**BRANO SCELTO**
* * * * * * * * *

La vita di Rosa Balistreri, un film senza autore
Il poeta siciliano Ignazio Buttita ha definito la vita di lei: “Un dramma, un romanzo, un film senza autore” . Rosa Balistreri nasce a Licata, in provincia di Agrigento, il 21 marzo del 1927. Viene da una famiglia poverissima. Trascorre tutta l’infanzia in stato di fortissima indigenza. Suo padre è un falegname, un uomo molto irrequieto e violento. Lavora sin da piccolissima come spigolatrice e come operaia nell’industria della conservazione del pesce. Non frequenta la scuola, cammina scalza perché un paio di scarpe non può permettersele. Le prime scarpe le comprerà solo a 15 anni per andare a cantare in chiesa. A 16 anni è costretta a un matrimonio combinato con quello che lei definisce un “latru, jucaturi e ‘mbriacuni”, ovvero un “ladro, giocatore e ubriacone”. Questo perde praticamente tutto al gioco e Rosa lo aggredisce con un coltello, per andarsi poi a costituire dai carabinieri e affrontare sei mesi di detenzione. Una volta libera vive vendendo in strada capperi, lumache e fichi d’India per le strade di Licata. Si trasferirà poi a Palermo per andare al servizio di una famiglia nobile, ma subirà abusi e incolpata di rubare in casa dei padroni, finirà nuovamente in prigione. Vivrà poi a Firenze, dove assisterà al femminicidio della sorella. A 32 anni impara a leggere e a scrivere.
Incontra il pittore Manfredi Lombardo, con il quale vive per dodici anni. Grazie a lui entra in contatto con ambienti culturali e artistici incredibilmente stimolanti. Conosce Guttuso, Sciascia, Camilleri e intellettuali italiani come Dario Fo. Mario de Micheli, accademico e critico d’arte, le dà la possibilità di incidere il suo primo disco.
Nel 1973 si presenta al Festival di Sanremo con la canzone “Terra che senti”. Viene esclusa perché il testo del brano non era inedito. Per protesta organizza un controfestival e va in giro con la sua chitarra, cantando per piazze e per mercati. Nel 1974 partecipa a Canzonissima. Nel 1987 intraprende un tour mondiale da cantautrice, esibendosi in Svezia, Germania e America.

* * * * * * * * *

**MATERIALE DI PARTENZA**
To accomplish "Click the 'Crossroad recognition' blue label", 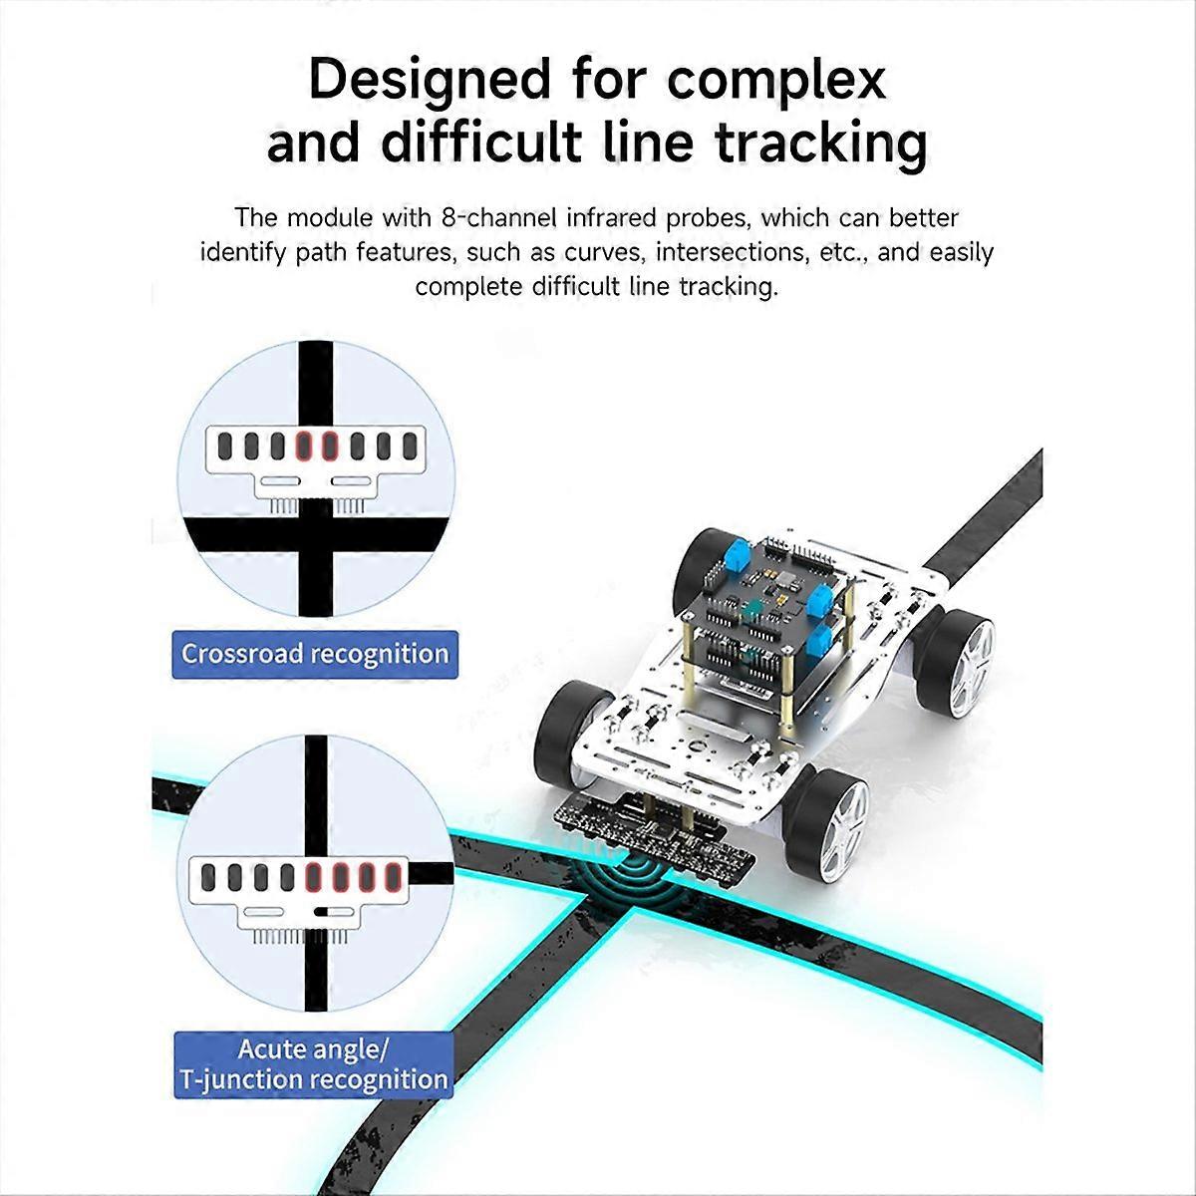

* * * * * * * * *

**CONSEGNE DI LAVORO**
1) Riscrivi in forma di elenco più breve il paragrafo del brano sulla vita di Rosa Balistreri che comincia con "Incontra il pittore Manfredi Lombardo", conservandone i fatti principali.
2) Riprendi il brano sulla vita di Rosa Balistreri dal punto in cui si interrompe e proseguilo.

**SOLUZIONI DEGLI ESERCIZI**
1)
- Vive dodici anni con il pittore Manfredi Lombardo.
- Grazie a lui frequenta ambienti culturali e artistici molto stimolanti.
- Conosce Guttuso, Sciascia, Camilleri e intellettuali come Dario Fo.
- Mario de Micheli, accademico e critico d'arte, le permette di incidere il primo disco.

2)
La prima cantastorie italiana
Rosa Balistreri rivoluziona l’immagine della donna nella musica popolare italiana. In Sicilia era molto diffusa la figura del cantastorie, ovvero di colui che suonando la chitarra cantavano veri e propri pezzi di cronaca, fatti di sangue e di politica. Cantavano di rabbia e di ingiustizia sociale. All’epoca era praticamente impossibile immaginare una donna nel ruolo di cantastorie. Le donne non cantavano sulla pubblica piazza. In Italia ovviamente c’erano molte cantanti di sesso femminile, ma queste erano quasi unicamente cantanti di lirica, oppure soubrette del varietà. Una figura come quella Rosa Balistreri non si era mai vista.
La sua fisicità si imponeva sul palco, la sua voce aveva una forza e una profondità unica. Era ruvida, era straziata e straziante. Era simile a un pianto, ma non era remissiva. Era indomita. Chi ascoltava la sua voce non la dimenticava. Il suo carisma era magnetico, nessuno poteva restare indifferente di fronte a lei e al suo dolore. In fondo a tanta disperazione, c’era comunque l’energia della speranza, la forza di chi si auspica un cambiamento. C’era l’amore per una terra, la Sicilia, difficile, ma meravigliosa.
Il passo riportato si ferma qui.